I called it “code and go.” Someone asked if the software could do X and I’d say sure, and I’d go change the live software. There were a bunch of us programmers all doing this. Often we’d change the same software two or more different ways. When this happened we then got together and sorted out what would work for everyone. Sometimes someone wouldn’t like a change and we’d get people together to find a compromise. All this was about making changes to a software system used by many people to accomplish their daily jobs.

Eventually we were told that this was too unorganized. It caused too many problems. Someone at the HQ directed that we use a lifecycle management technique where we would plan all our changes in advance, get agreement from everyone and then go make the changes. Each step of the process would ensure that such things as the requirements were well defined, the design and architecture accounted for everything important (e.g., usability, security, performance, resource optimization etc.), the coding was well documented, maintainable and error free and then an independent quality group would test to confirm that we had done everything we said we had done and done it error free. It was to be software development Nirvana. Well, it didn’t work out that way.

Too much of our methodology was based on what we were sure must be the best way. For example, if we work out all the requirements in advance then we’d never have requirements issues again! Nope. The ability to truly know the full requirements at the beginning, especially in a changing world and especially because we inevitably suffered from 2nd order ignorance and could only really learn by doing, the requirements weren’t fully defined until the last line of code was written and the customer had seen and used the program.

See How To Avoid Second Order Ignorance

The same was true of all the distinct phases. They sounded good in theory, but the ability to attain the stated goal of the phase was limited. The rest is history and we now have approaches such as agile and devops, which themselves continue to evolve.

But compare with The One Perfect Project Management Methodology

The test driven development article above reminded me of all this. TDD sounds good, but because it sounds good doesn’t mean it works out the way the advocates say it will. I’ve done a bit of TDD and while it changed, for the good, how I look at testing, I’ll never again try to design and develop a suite of tests before I start coding. However, I do find myself often coding a few key tests in advance.

The point to all this is that it is useful to understand and try out various techniques.
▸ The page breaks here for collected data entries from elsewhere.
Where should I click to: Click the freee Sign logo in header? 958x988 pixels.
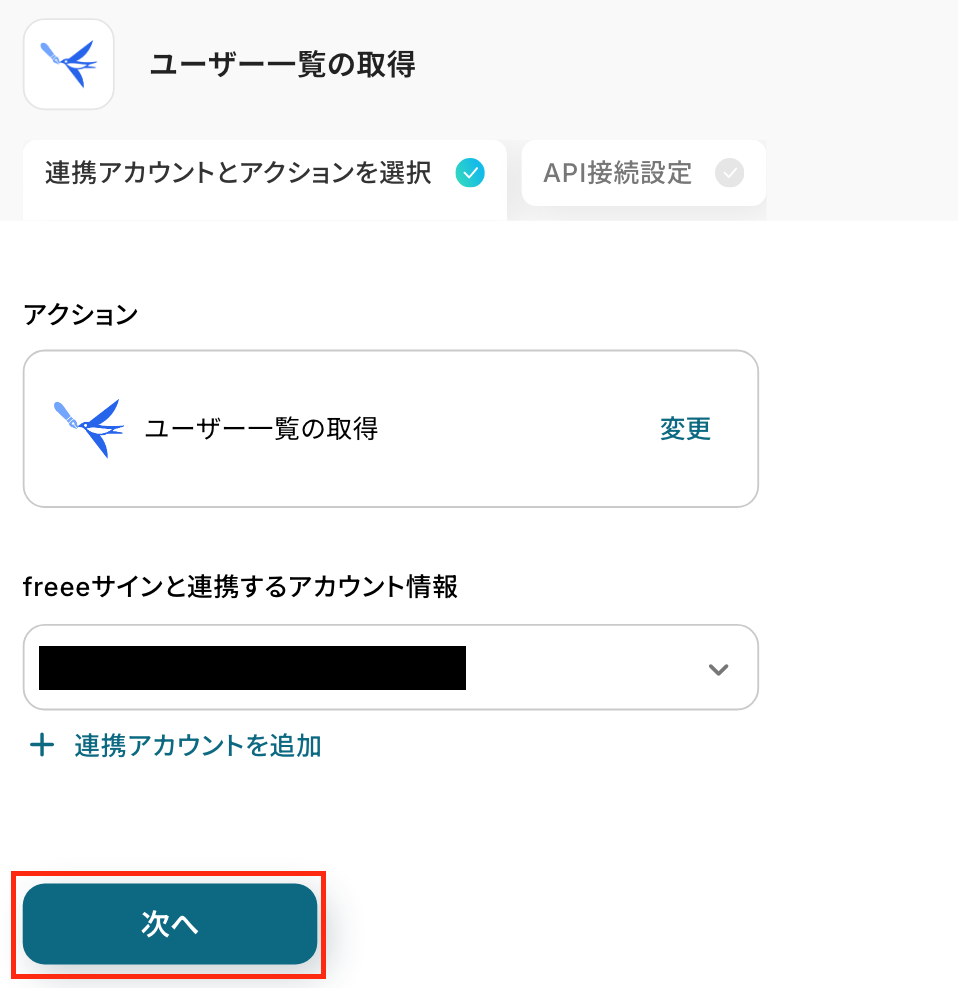68,63
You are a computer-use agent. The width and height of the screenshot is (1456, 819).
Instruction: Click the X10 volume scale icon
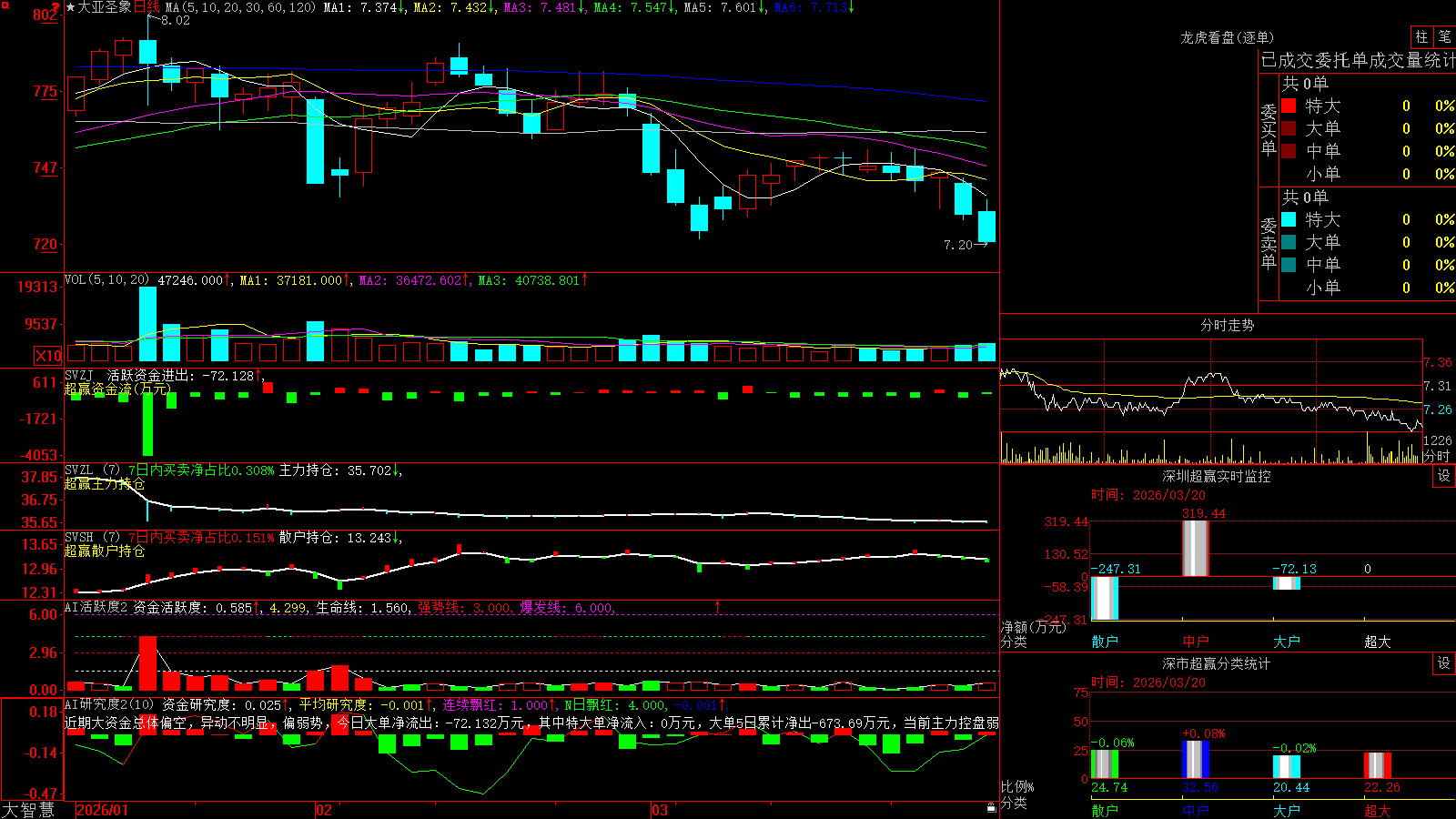coord(48,356)
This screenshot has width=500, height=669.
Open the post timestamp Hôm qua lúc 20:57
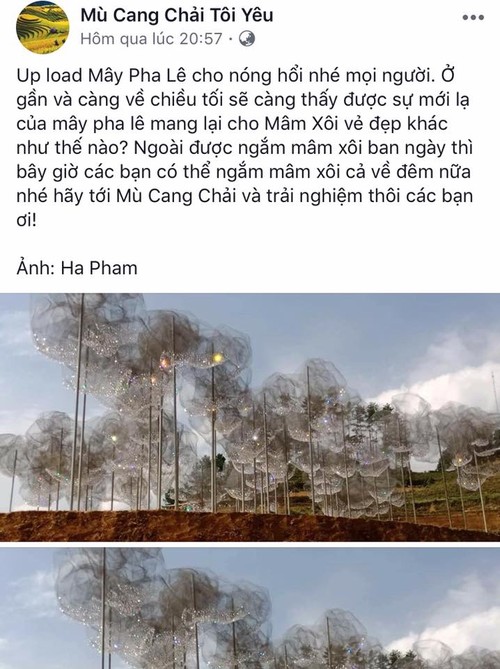click(151, 39)
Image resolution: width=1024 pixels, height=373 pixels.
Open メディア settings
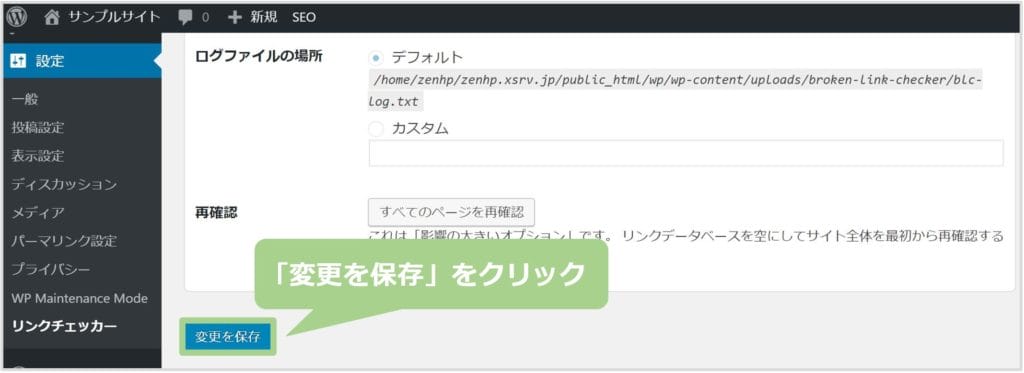pyautogui.click(x=38, y=213)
However, just because it sounds logical that some technique should result in some quality attribute (e.g. improved requirements) it doesn’t mean that it will, or that the benefits are worth the process involved. We can often only know by trying something out, such as in a pilot project or skunkworks. Only then would I recommend spreading a technique organization wide.

Do you know why your methodology works or are you just following a process on faith or because management requires it?